YOUR INSTRUCTIONS
From the first line to the last, give the records again exactly.
━━ ENTRIES SHOWN
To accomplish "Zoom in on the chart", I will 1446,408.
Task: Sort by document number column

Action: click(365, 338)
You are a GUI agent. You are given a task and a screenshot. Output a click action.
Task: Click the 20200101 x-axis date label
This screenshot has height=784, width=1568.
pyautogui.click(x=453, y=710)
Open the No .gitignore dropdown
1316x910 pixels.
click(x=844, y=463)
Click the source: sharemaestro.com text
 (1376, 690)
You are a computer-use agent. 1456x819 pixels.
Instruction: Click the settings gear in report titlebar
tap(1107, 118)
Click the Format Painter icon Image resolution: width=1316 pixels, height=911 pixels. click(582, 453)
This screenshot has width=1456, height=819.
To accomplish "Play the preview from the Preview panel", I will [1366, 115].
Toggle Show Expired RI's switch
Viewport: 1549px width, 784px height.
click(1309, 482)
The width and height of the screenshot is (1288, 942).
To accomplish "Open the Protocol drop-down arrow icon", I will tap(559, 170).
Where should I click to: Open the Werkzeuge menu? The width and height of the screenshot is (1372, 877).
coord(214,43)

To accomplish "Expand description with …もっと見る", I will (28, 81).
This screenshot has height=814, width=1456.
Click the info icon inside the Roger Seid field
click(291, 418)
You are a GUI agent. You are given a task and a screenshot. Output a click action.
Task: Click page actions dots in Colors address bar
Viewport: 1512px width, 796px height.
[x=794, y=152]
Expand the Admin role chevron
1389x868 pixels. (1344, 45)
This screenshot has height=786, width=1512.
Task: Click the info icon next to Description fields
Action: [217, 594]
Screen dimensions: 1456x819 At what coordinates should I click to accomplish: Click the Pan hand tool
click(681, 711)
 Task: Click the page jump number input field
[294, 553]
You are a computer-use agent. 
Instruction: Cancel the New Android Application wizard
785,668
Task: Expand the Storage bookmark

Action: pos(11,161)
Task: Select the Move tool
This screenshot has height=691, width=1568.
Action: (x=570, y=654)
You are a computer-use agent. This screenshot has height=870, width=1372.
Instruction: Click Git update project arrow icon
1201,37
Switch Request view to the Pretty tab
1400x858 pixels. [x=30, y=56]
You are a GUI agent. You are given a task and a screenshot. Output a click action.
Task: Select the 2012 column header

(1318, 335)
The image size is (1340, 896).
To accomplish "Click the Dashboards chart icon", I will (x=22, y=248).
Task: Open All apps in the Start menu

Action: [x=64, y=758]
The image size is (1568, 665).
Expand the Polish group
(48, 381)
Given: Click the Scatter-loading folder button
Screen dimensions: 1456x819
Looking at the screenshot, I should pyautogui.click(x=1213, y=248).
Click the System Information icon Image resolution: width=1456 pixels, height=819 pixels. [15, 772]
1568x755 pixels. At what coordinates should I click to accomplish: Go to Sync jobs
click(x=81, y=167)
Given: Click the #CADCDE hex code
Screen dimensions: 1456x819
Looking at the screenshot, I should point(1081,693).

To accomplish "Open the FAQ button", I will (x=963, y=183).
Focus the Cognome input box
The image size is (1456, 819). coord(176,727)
━━━━
RESULT OF THIS TASK
To accomplish "Zoom in on the chart", I will 1446,408.
Task: Sort by document number column

Action: click(365, 338)
You are a GUI agent. You are given a task and a screenshot. Output a click action.
Task: Click the 20200101 x-axis date label
This screenshot has height=784, width=1568.
pyautogui.click(x=453, y=710)
Open the No .gitignore dropdown
1316x910 pixels.
click(x=844, y=463)
Click the source: sharemaestro.com text
 (1376, 690)
You are a computer-use agent. 1456x819 pixels.
Instruction: Click the settings gear in report titlebar
tap(1107, 118)
Click the Format Painter icon Image resolution: width=1316 pixels, height=911 pixels. click(582, 453)
This screenshot has width=1456, height=819.
To accomplish "Play the preview from the Preview panel", I will [1366, 115].
Toggle Show Expired RI's switch
Viewport: 1549px width, 784px height.
click(1309, 482)
The width and height of the screenshot is (1288, 942).
To accomplish "Open the Protocol drop-down arrow icon", I will tap(559, 170).
Where should I click to: Open the Werkzeuge menu? The width and height of the screenshot is (1372, 877).
coord(214,43)

To accomplish "Expand description with …もっと見る", I will (28, 81).
This screenshot has height=814, width=1456.
Click the info icon inside the Roger Seid field
click(291, 418)
You are a GUI agent. You are given a task and a screenshot. Output a click action.
Task: Click page actions dots in Colors address bar
Viewport: 1512px width, 796px height.
[x=794, y=152]
Expand the Admin role chevron
1389x868 pixels. (1344, 45)
This screenshot has height=786, width=1512.
Task: Click the info icon next to Description fields
Action: [217, 594]
Screen dimensions: 1456x819 At what coordinates should I click to accomplish: Click the Pan hand tool
click(681, 711)
 Task: Click the page jump number input field
[294, 553]
You are a computer-use agent. 
Instruction: Cancel the New Android Application wizard
785,668
Task: Expand the Storage bookmark

Action: pos(11,161)
Task: Select the Move tool
This screenshot has height=691, width=1568.
Action: (x=570, y=654)
You are a computer-use agent. This screenshot has height=870, width=1372.
Instruction: Click Git update project arrow icon
1201,37
Switch Request view to the Pretty tab
1400x858 pixels. [x=30, y=56]
You are a GUI agent. You are given a task and a screenshot. Output a click action.
Task: Select the 2012 column header

(1318, 335)
The image size is (1340, 896).
To accomplish "Click the Dashboards chart icon", I will (x=22, y=248).
Task: Open All apps in the Start menu

Action: [x=64, y=758]
The image size is (1568, 665).
Expand the Polish group
(48, 381)
Given: Click the Scatter-loading folder button
Screen dimensions: 1456x819
Looking at the screenshot, I should pyautogui.click(x=1213, y=248).
Click the System Information icon Image resolution: width=1456 pixels, height=819 pixels. [15, 772]
1568x755 pixels. At what coordinates should I click to accomplish: Go to Sync jobs
click(x=81, y=167)
Given: Click the #CADCDE hex code
Screen dimensions: 1456x819
Looking at the screenshot, I should point(1081,693).

To accomplish "Open the FAQ button", I will (x=963, y=183).
Focus the Cognome input box
The image size is (1456, 819). coord(176,727)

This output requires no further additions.